Padahal, kata dia, kawasan perbatasanlah yang paling rawan apabila terjadi kesenjangan antara satu negara dengan negara yang lain. Untuk itu, nantinya dalam pertemuan BIMP-EAGA kali ini pembahasan akan lebih difokuskan mengenai kawasan perbatasan yang harus disamakan dan pembangunannya juga harus merata.

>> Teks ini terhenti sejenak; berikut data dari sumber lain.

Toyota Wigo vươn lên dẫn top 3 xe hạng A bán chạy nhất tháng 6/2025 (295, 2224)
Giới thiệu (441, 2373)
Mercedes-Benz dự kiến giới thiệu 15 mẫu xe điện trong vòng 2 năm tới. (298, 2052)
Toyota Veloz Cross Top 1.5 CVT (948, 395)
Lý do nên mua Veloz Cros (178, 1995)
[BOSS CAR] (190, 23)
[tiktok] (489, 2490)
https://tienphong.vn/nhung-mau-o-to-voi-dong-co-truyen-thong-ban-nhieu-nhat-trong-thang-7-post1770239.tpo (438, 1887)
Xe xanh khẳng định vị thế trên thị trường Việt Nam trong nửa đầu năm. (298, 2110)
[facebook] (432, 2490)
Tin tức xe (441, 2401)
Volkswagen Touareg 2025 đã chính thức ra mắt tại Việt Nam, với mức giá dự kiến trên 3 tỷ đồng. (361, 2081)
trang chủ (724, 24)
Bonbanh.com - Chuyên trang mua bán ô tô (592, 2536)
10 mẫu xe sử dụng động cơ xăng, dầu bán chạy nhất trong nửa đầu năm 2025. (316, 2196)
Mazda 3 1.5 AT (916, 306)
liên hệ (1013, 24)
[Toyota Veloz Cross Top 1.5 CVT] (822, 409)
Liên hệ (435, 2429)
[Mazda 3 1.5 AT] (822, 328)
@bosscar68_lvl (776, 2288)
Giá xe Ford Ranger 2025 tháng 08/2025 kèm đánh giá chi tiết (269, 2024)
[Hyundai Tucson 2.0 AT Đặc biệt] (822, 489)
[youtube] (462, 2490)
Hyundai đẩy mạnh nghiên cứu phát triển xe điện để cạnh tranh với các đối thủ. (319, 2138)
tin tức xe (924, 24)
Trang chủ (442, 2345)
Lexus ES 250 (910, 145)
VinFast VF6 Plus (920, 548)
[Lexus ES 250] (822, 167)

“Di daerah perbatasn juga aksesnya harus jelas, keamanannya harus ditata, ekspor-impornya harus diatur supaya bisa mendatangkan keuntungan kepada negar-negara terkait,” jelas Johan.

Dicontohkan Tarakan yang berbatasan langsung dengan Tawau, Malaysia apabila ekpor dan impor barang tidak diatur dengan benar maka yang terjadi adalah ilegal. Johan menilai, selama ini Kaltara yang berbatasan langsung ke ketiga negara tersebut hanya menjadi konsumen, padahal Kaltara memiliki potensi-potensi produksi ekspor.

“Kaltara ini harusnya menjadi produsen bukan pasar saja,” imbuhnya.

Hadir di pertemuan tersebut adalah senior official Brunei Darussalam, Indonesia, Malaysia, Filipina dan Asian Development Bank (ADP) yang menjadi penyandang pembangunan perbatasan dari keempat negara. Rencananya, dalam pertemuan tersebut akan dihadiri juga oleh Menteri Koordinator Perekonomian Darmin Nasution.